Saved entries:

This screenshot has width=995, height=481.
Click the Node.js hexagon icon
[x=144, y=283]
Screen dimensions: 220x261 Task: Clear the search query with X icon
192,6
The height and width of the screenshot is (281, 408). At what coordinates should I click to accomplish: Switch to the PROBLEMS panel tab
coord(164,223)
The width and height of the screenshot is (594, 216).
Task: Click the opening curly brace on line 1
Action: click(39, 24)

--

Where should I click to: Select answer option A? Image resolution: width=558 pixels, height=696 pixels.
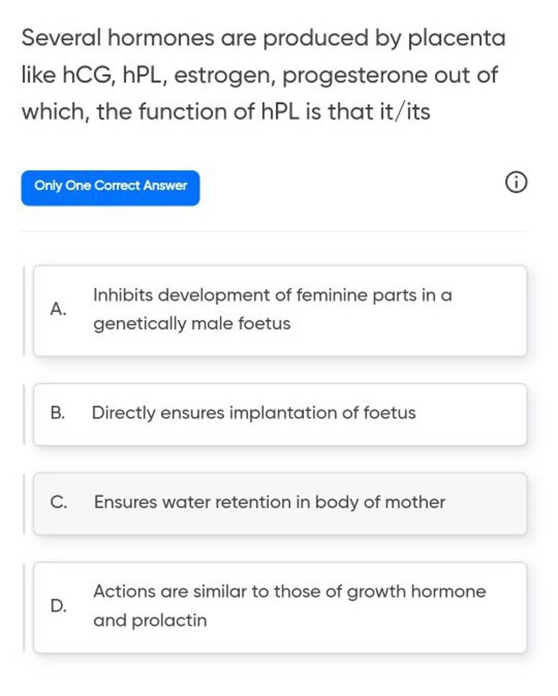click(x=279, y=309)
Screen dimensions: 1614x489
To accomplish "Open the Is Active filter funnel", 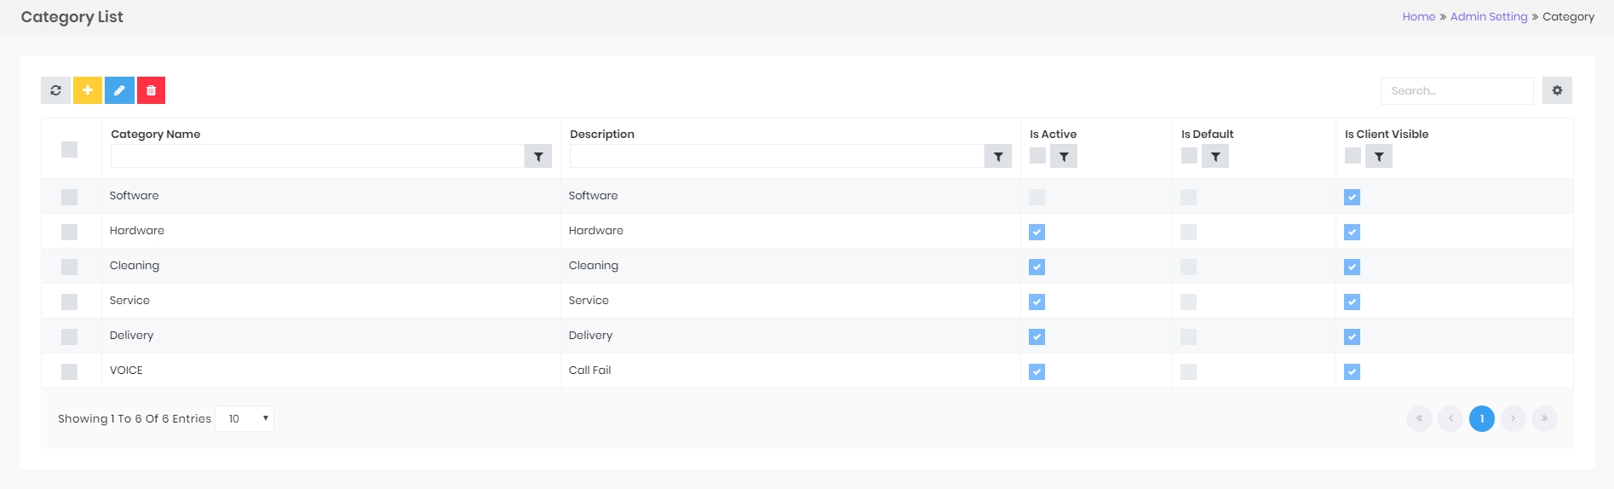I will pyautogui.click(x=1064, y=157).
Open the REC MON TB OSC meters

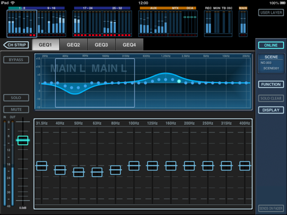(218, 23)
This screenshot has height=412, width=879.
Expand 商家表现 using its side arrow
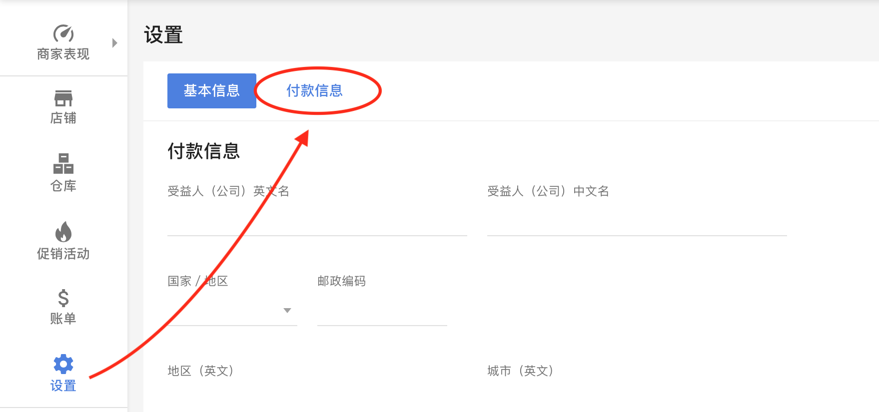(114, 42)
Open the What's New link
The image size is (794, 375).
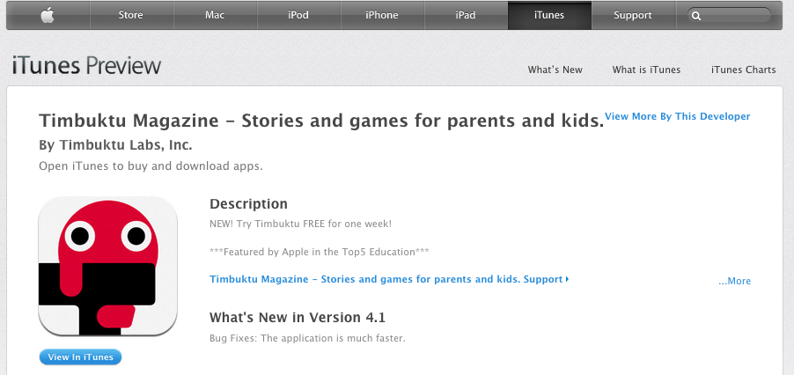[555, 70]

- [Task prompt]: For each line above that holds the string "This", provide a copy of that line.

- [Result of the exercise]:
This screenshot has width=995, height=481.
This screenshot has height=412, width=879.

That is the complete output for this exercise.